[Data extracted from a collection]
:::::

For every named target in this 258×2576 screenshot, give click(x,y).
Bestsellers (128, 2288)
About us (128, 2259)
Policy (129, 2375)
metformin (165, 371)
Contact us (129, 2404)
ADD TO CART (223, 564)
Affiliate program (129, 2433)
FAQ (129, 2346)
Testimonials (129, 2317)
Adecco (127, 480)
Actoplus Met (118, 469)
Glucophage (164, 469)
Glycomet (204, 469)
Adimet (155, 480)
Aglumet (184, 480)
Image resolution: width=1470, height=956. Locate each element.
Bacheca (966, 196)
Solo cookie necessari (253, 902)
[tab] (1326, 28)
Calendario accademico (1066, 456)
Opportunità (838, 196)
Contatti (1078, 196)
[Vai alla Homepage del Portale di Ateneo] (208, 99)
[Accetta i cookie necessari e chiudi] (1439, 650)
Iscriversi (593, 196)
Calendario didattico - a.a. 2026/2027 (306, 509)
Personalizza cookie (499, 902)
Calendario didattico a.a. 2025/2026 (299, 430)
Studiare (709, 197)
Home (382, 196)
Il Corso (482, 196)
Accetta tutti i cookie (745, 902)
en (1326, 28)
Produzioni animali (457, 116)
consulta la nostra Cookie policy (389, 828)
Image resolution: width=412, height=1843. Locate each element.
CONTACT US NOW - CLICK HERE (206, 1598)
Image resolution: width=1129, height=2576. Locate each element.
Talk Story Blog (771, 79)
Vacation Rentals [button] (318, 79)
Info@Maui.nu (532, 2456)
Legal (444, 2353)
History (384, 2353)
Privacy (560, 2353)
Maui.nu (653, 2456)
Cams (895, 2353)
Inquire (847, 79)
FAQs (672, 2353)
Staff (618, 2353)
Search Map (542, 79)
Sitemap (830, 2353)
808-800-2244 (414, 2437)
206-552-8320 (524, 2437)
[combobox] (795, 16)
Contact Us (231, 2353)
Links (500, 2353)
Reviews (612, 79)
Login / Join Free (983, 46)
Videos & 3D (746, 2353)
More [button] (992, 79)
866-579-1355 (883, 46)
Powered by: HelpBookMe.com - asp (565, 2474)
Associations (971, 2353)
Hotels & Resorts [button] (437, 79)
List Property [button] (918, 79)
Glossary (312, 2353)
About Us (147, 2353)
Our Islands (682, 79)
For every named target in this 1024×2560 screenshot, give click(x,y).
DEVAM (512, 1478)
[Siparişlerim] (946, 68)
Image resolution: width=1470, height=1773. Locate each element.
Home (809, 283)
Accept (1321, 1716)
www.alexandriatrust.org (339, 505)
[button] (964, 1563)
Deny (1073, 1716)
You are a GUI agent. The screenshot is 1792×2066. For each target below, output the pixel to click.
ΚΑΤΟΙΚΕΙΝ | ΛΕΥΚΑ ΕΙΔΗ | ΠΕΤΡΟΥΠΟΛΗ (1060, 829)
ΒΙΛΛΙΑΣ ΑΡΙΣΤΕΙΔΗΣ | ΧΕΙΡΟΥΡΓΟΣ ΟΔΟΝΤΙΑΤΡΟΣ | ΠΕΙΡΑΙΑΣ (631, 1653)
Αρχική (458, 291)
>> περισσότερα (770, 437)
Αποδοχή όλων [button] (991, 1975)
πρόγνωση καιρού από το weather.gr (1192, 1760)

:::::

### Task prompt
Each record must be reproduced exactly. Keep every one.

### Solution to this problem
For every named target in this 258×2576 screenshot, give click(x,y).
Bestsellers (128, 2288)
About us (128, 2259)
Policy (129, 2375)
metformin (165, 371)
Contact us (129, 2404)
ADD TO CART (223, 564)
Affiliate program (129, 2433)
FAQ (129, 2346)
Testimonials (129, 2317)
Adecco (127, 480)
Actoplus Met (118, 469)
Glucophage (164, 469)
Glycomet (204, 469)
Adimet (155, 480)
Aglumet (184, 480)
Image resolution: width=1470, height=956. Locate each element.
Bacheca (966, 196)
Solo cookie necessari (253, 902)
[tab] (1326, 28)
Calendario accademico (1066, 456)
Opportunità (838, 196)
Contatti (1078, 196)
[Vai alla Homepage del Portale di Ateneo] (208, 99)
[Accetta i cookie necessari e chiudi] (1439, 650)
Iscriversi (593, 196)
Calendario didattico - a.a. 2026/2027 (306, 509)
Personalizza cookie (499, 902)
Calendario didattico a.a. 2025/2026 (299, 430)
Studiare (709, 197)
Home (382, 196)
Il Corso (482, 196)
Accetta tutti i cookie (745, 902)
en (1326, 28)
Produzioni animali (457, 116)
consulta la nostra Cookie policy (389, 828)
Image resolution: width=412, height=1843. Locate each element.
CONTACT US NOW - CLICK HERE (206, 1598)
Image resolution: width=1129, height=2576. Locate each element.
Talk Story Blog (771, 79)
Vacation Rentals [button] (318, 79)
Info@Maui.nu (532, 2456)
Legal (444, 2353)
History (384, 2353)
Privacy (560, 2353)
Maui.nu (653, 2456)
Cams (895, 2353)
Inquire (847, 79)
FAQs (672, 2353)
Staff (618, 2353)
Search Map (542, 79)
Sitemap (830, 2353)
808-800-2244 (414, 2437)
206-552-8320 (524, 2437)
[combobox] (795, 16)
Contact Us (231, 2353)
Links (500, 2353)
Reviews (612, 79)
Login / Join Free (983, 46)
Videos & 3D (746, 2353)
More [button] (992, 79)
866-579-1355 (883, 46)
Powered by: HelpBookMe.com - asp (565, 2474)
Associations (971, 2353)
Hotels & Resorts [button] (437, 79)
List Property [button] (918, 79)
Glossary (312, 2353)
About Us (147, 2353)
Our Islands (682, 79)
For every named target in this 1024×2560 screenshot, give click(x,y).
DEVAM (512, 1478)
[Siparişlerim] (946, 68)
Image resolution: width=1470, height=1773. Locate each element.
Home (809, 283)
Accept (1321, 1716)
www.alexandriatrust.org (339, 505)
[button] (964, 1563)
Deny (1073, 1716)
You are a GUI agent. The screenshot is 1792×2066. For each target below, output the pixel to click.
ΚΑΤΟΙΚΕΙΝ | ΛΕΥΚΑ ΕΙΔΗ | ΠΕΤΡΟΥΠΟΛΗ (1060, 829)
ΒΙΛΛΙΑΣ ΑΡΙΣΤΕΙΔΗΣ | ΧΕΙΡΟΥΡΓΟΣ ΟΔΟΝΤΙΑΤΡΟΣ | ΠΕΙΡΑΙΑΣ (631, 1653)
Αρχική (458, 291)
>> περισσότερα (770, 437)
Αποδοχή όλων [button] (991, 1975)
πρόγνωση καιρού από το weather.gr (1192, 1760)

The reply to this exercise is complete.